Training will continue until 10000 iterations, but can be stopped at any time.
Models are saved in the learn/models/YYmmdd-HHMMSS directory:
YYmmdd-HHMMSS_modelis the most recent model,
YYmmdd-HHMMSS_model_bkp_i, where i is an integer, are the models saved at evaluation points (the models which performance is shown inYYmmdd-HHMMSS_figure_learning_progress.png).
Note: training can restart from a previously saved model.
Visualizing and evaluating a learned policy
Once a neural network model is trained, the corresponding policy can be evaluated or visualized by running the
main scripts with a parameter file (using --input) containing:
POLICY = -1
MODEL_PATH = "../learn/models/YYmmdd-HHMMSS/YYmmdd-HHMMSS_model_bkp_i"
where MODEL_PATH is the path to the neural network model.
Important: parameters should be consistent. For example, if you set N_DIMS = 2 for learning then you must also
set N_DIMS = 2 for evaluation and visualization.
Trained neural networks
A collection of trained neural networks is provided in the zoo directory accessible from the root of the package.

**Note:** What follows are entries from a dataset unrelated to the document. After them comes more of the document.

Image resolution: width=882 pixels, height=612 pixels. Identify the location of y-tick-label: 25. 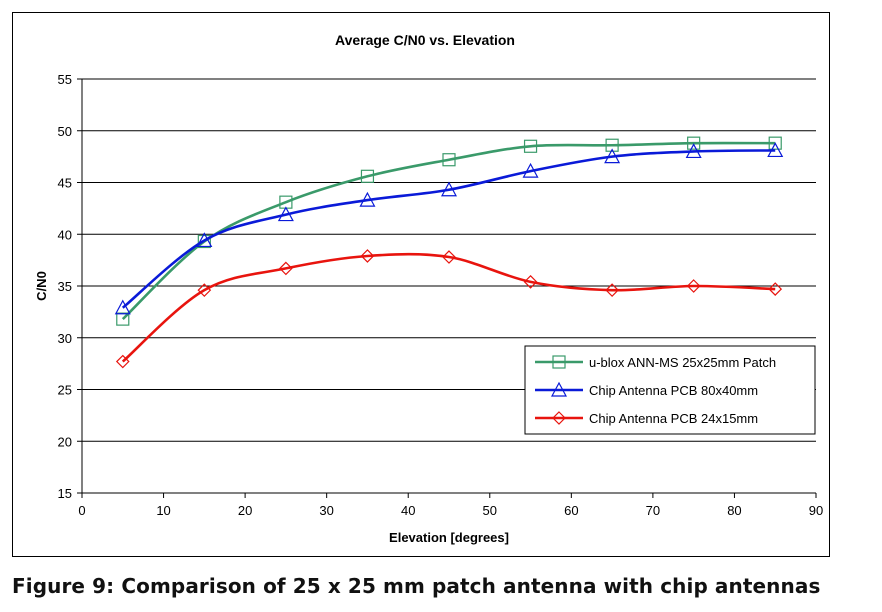
(65, 390).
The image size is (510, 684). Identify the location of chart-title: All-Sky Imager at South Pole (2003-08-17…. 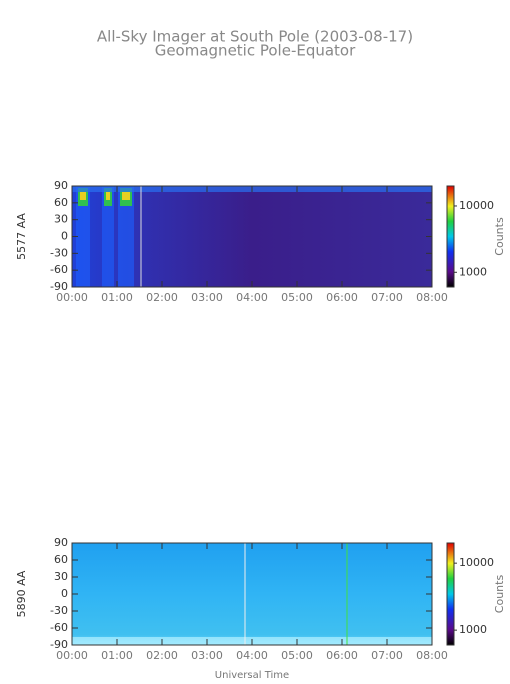
(255, 37).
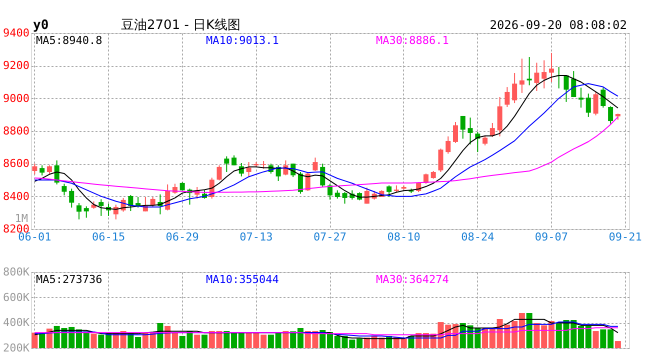 The image size is (660, 360). I want to click on y-tick-label: 8400, so click(16, 196).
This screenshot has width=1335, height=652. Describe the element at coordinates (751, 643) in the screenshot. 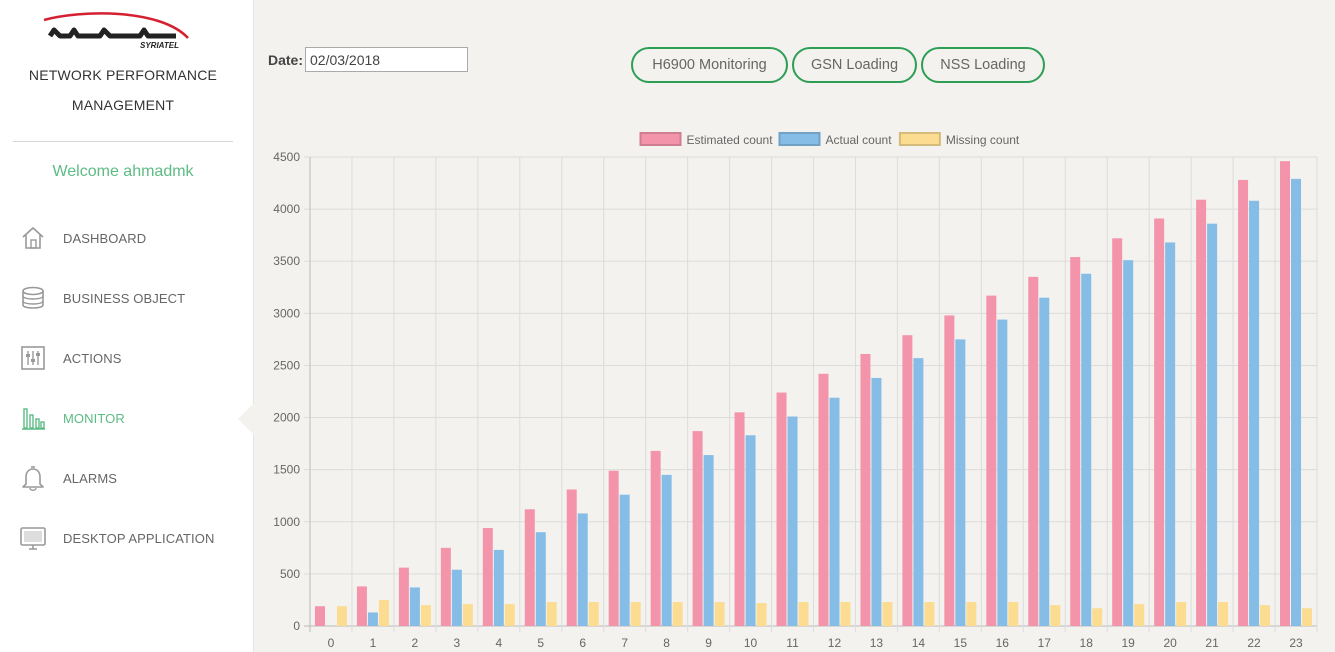

I see `x-tick-label: 10` at that location.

They are saved in the models directory and corresponding parameter files are in the parameters directory.
They are named zoo_model_i_j_k where i, j, k are integers associated to N_DIMS, LAMBDA_OVER_DX, R_DT.
The list of all trained neural networks is available here.
To visualize the policy associated to the neural network model zoo_model_1_2_2, use:
python3 visualize.py --input zoo_model_1_2_2
Similarly you can evaluate this neural network policy with:
python3 evaluate.py --input zoo_model_1_2_2
Custom policies
You want to try your own policy?
Policies are implemented in classes/heuristicpolicies.
You can define your own in the function _custom_policy.
To use it in the main scripts, set POLICY = 2 in your parameter file.
To facilitate the evaluation of new policies compared to existing baselines, the performances of several policies (infotaxis, space-aware infotaxis and near-optimal) are reported in a dataset.
Cleaning up
The directories can be restored to their original state by running the cleanall.sh bash script located
at the root of the package.
Warning: all user-generated outputs and models will be deleted!